Eğer ışık bir toz zerresine parlıyorsa,
Kabirden dönmeden, en azından azar azar su.
Su, bir nur zerresi gibi, O'nun mübarek meskeninin eşiğini aydınlatmak ister. Su, parçalansa da darağacından geri dönmez.
Eğer bunu düşünmezseniz tedavi edemezsiniz.
Bol su içmenin iyi olduğunu düşünüyorum.
Ey Allah'ın Resulü! Nasıl ki sarhoşlar, içki sonrası baş ağrılarını dindirmek veya keyiflerini dağıtmak için su içerlerse, günahkarlar da senin natını durmadan tekrarlarlar ve onu acılarına şifa olarak görürler.
Seni seviyorum Hayrül Beşar, Allah'ın dostu!
Sanırım dudaklarım yanıyor ve tatlı su istiyor.
Ey insanların en hayırlısı olan Allah'ın dostu!

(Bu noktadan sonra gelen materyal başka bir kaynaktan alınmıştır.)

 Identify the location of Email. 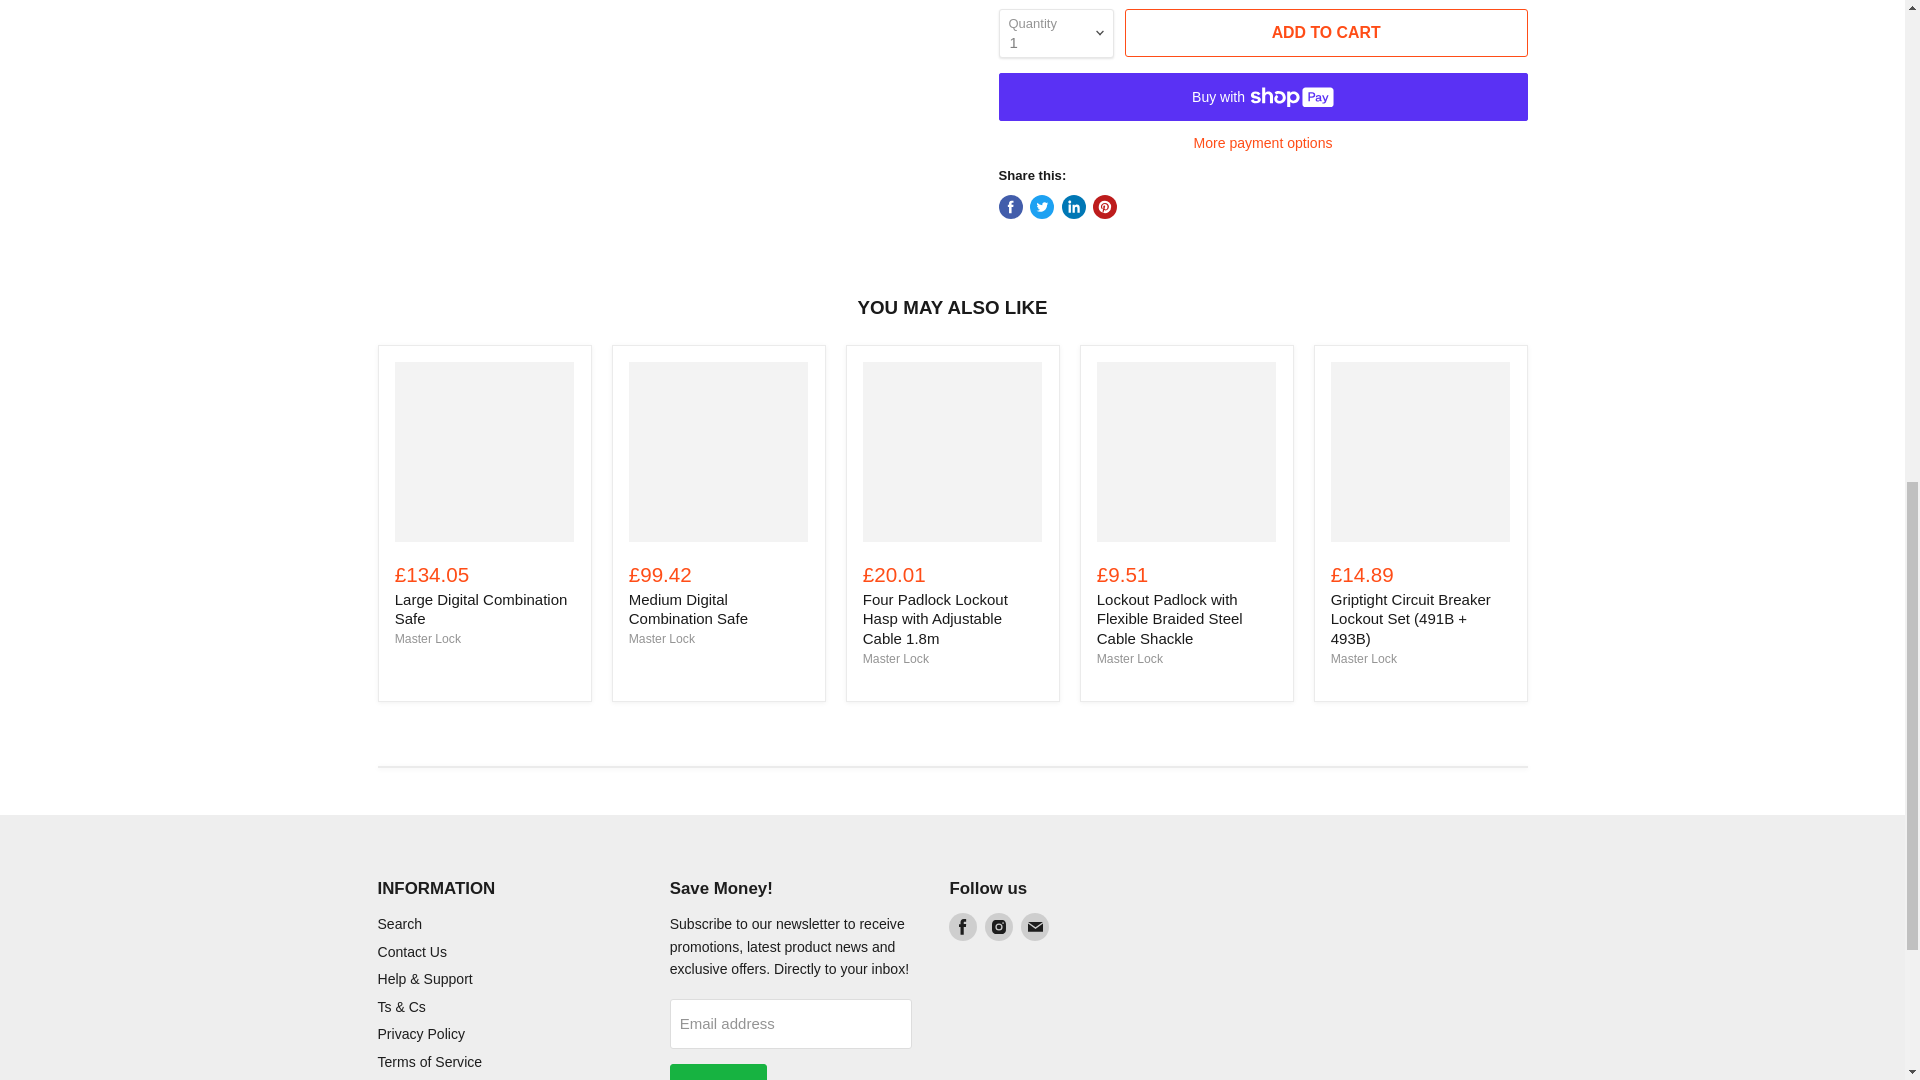
(1034, 926).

Susuzluktan kavrulanların hep birlikte su istemeleri gibi, ben de sana muhtacım.
Sen Me'raj gecesisin,
Shabnami taratmish sabit gezegen suyunu faiz ediyor.

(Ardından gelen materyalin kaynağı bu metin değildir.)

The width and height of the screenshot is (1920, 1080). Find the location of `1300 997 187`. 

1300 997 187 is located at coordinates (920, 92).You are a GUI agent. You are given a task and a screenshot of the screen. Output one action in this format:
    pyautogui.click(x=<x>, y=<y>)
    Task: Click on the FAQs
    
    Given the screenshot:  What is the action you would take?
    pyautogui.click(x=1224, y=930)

Sen öyle bir bereket denizisin ki, Miraç gecesinde akan su gibi senin nimetinle saçılan çiy damlaları, sabit gezegene, bütün yıldızlara yayılır.
Gözlerimin neşesinden her zaman parlak neşe içerim,
Eğer ölürsen su senin hayatını yeniler.
Mübarek türbenizi tamir etmek gerektiğinde ve bu işi yapan mimar suya ihtiyaç duyduğunda, güneş pınarından daima mübarek, tatlı, berrak ve saf su alacaktır.
Korkunun, cehennemin ve kederin dili,
Umudum var abri ehsonin separ ul nora suyu.
Cehennem korkusu kalbime acı bir acı gönderdi. Şimdi senin iyilik bulutunun kalbimdeki ateşi söndürmek için su serpmesini umuyorum. Öyle ki, senin şefaatinin müjdesi, kalbimden cehennem korkusunu gidersin.
Ölümden ölen Fuzuli'nin sözleri,
Abri Nayson bir kum tanesi gibi inci gibi su.
Bahar bulutlarından düşen yağmur damlaları nasıl en büyük ve en kıymetli damlalara dönüştüyse, Fuzuli'nin Sen'i tesbih nimetinden sözleri de nadide mücevherlere dönüştü.
Uyanıp öldüğünüzde tuttuğunuz oruç Haşr'dır.
O nokta üzüntüyle dolduğunda sudur.
Kıyamet gününde bütün yaratıklar dirilip Mahşer meydanında toplanacakları zaman, "Seni görebilir miyim?" diyecekler. Hüzün gözyaşlarıyla uyandım.
Umudum günlük hayatımdan mahrum kalmamamdır Haşr.
Gözlerim su dolu.
Mahşer gününde Senden ve şefaatinden mahrum kalmayacağımı ve gölgenin olmadığı o sıcak günde, vaslat pınarının (mübarek bakışının) rahatsız olan yüzüme su serpeceğini umuyorum. ısı yüzünden.